[Nagios-devel] Memory leak
Posted: Mon May 16, 2005 9:35 am
Hi,
first, excuse the crosspost - I asked at the user list some time ago,
but without a useful result.
Now, I've got a problem with Nagios 2.0b3 (with b2 as well, but I'm
trying b3 at the moment).
I noticed that the amount of used memory rises without end when Nagios
runs. I was able to find out the following:
- If I've got only one host, one service memory usage stays constant
- As soon as I add a second service, it goes up.
- The more services or hosts, or the higher the check frequency, the
faster the memory usage rises.
- No tool I know (like top or ps) can tell me where the memory goes (or
rather, which process it's used by).
- The memory usage does not go down as soon as I kill the Nagios
process, it can take between some hours and the next reboot. If I start
a process that requests more meory than physically available, i.e. I
force the system to swap, it gets freed.
- If I simply let the system run, the kernel out-of-memory reaper starts
killing processes, though.
I've got the following system:
> elf:~ # uname -a
> Linux elf 2.6.8-24.14-default #1 Tue Mar 29 09:27:43 UTC 2005 i686 athlon i386 GNU/Linux
> elf:/usr/local/nagios # bin/nagios etc/nagios-mini.cfg
>
> Nagios 2.0b3
> Copyright (c) 1999-2005 Ethan Galstad (www.nagios.org)
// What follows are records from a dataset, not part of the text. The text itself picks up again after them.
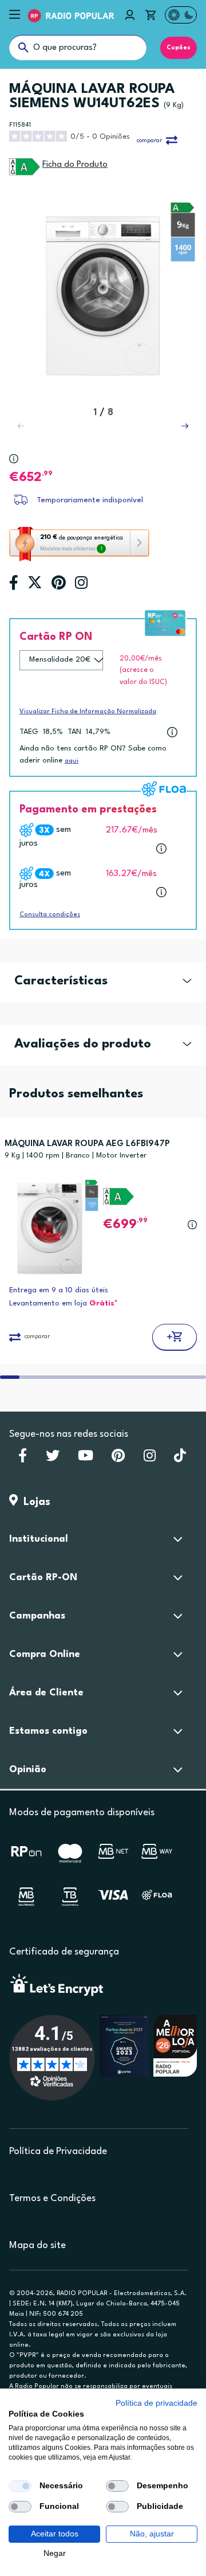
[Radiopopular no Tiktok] (180, 1459)
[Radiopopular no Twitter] (53, 1459)
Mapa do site (37, 2245)
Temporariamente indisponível (90, 500)
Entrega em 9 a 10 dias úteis (58, 1290)
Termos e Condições (52, 2198)
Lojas (34, 1502)
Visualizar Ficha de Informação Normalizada (87, 712)
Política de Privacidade (58, 2151)
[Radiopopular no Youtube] (85, 1459)
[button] (185, 426)
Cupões (179, 47)
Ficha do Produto (75, 165)
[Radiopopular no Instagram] (150, 1459)
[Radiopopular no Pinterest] (118, 1459)
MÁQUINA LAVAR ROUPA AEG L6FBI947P (87, 1144)
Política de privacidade (156, 2403)
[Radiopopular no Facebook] (22, 1459)
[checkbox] (20, 2486)
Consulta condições (49, 915)
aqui (71, 761)
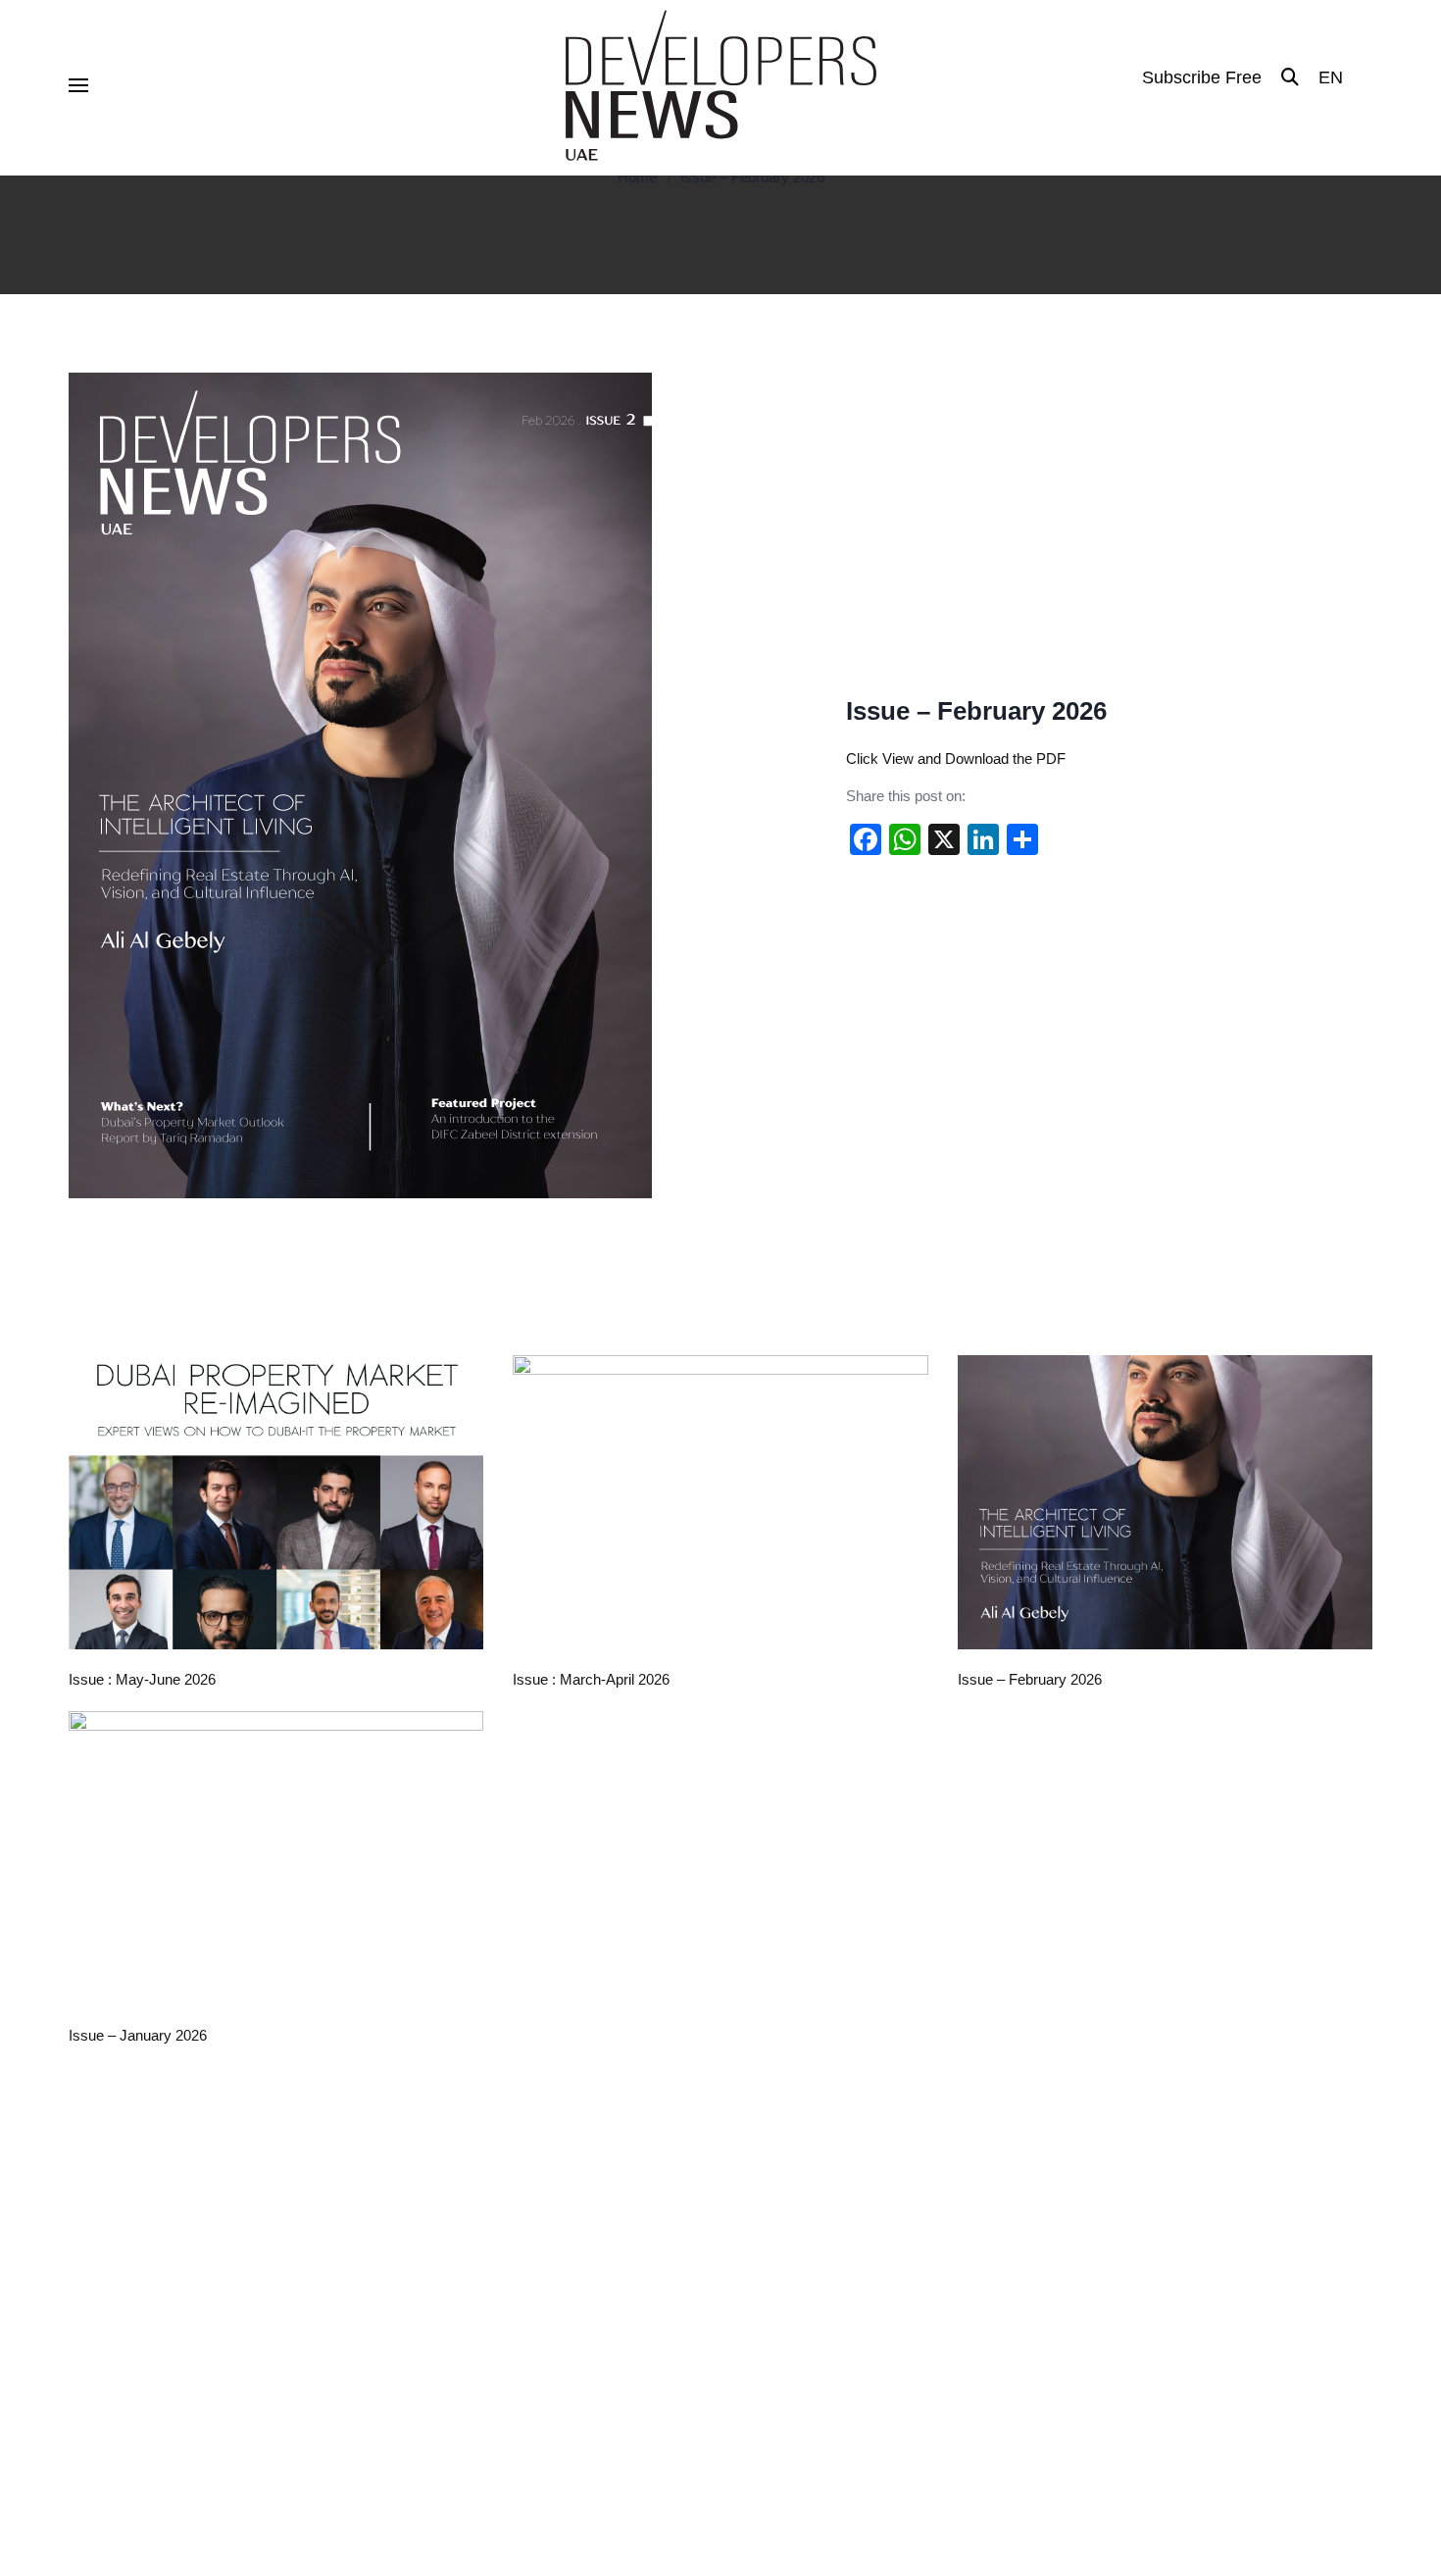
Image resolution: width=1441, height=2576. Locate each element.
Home (637, 177)
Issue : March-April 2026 (591, 1679)
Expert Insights (801, 2311)
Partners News (800, 2341)
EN (1330, 77)
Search (444, 2281)
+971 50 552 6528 (1150, 2199)
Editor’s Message (475, 2220)
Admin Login (1002, 2435)
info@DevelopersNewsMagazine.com (1209, 2159)
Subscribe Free (1202, 77)
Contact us (455, 2250)
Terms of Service (1217, 2435)
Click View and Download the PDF (956, 758)
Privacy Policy (1103, 2435)
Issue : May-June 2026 (142, 1679)
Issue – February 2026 (752, 177)
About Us (450, 2189)
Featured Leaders (811, 2159)
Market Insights (802, 2250)
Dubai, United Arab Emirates (1180, 2240)
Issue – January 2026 (138, 2035)
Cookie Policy (1330, 2435)
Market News (795, 2189)
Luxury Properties (810, 2281)
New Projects (795, 2220)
> Last Modified: 04-03-2005
> License: GPL
>
> Nagios 2.0b3 starting... (PID=20489)
> elf:~ # ldd /usr/local/nagios/bin/nagios
> linux-gate.so.1 => (0xffffe000)
> libm.so.6 => /lib/tls/libm.so.6 (0x4002e000)
> libnsl.so.1 => /lib/libnsl.so.1 (0x40051000)
> libpthread.so.0 => /lib/tls/libpthread.so.0 (0x40068000)
> libltdl.so.3 => /usr/lib/libltdl.so.3 (0x4007a000)
> libc.so.6 => /lib/tls/libc.so.6 (0x40081000)
> /lib/ld-linux.so.2 => /lib/ld-linux.so.2 (0x40000000)
> libdl.so.2 => /lib/libdl.so.2 (0x40197000)
so, no embedded Perl, I guess.
The system is a 500MHz athlon, 512 MB RAM, IDE disk which serves as an
all-purpose-server and works fine, so I'm quite sure the OS and the
hardware are more or less ok.
You find the configuration I use for testing below.
Now, I assume there is some sort of memory leak, either in Nagios itself
or in the kernel.
I don't think it's the plugins - first, I tried several, also some
simply shell script like 'echo OK; exit 0' and I verified them using
valgrind.
Using valgrind, I do get lots of output - unfortunately, I'm not a
programmer, so it is more or less impossible for me to understand that.
Seeing that Nagios is a very useful project and my good experiences with
version 1.x I'd reallylike to be able to upgrade to version 2, as well
as help getting it running on a wider range of systems.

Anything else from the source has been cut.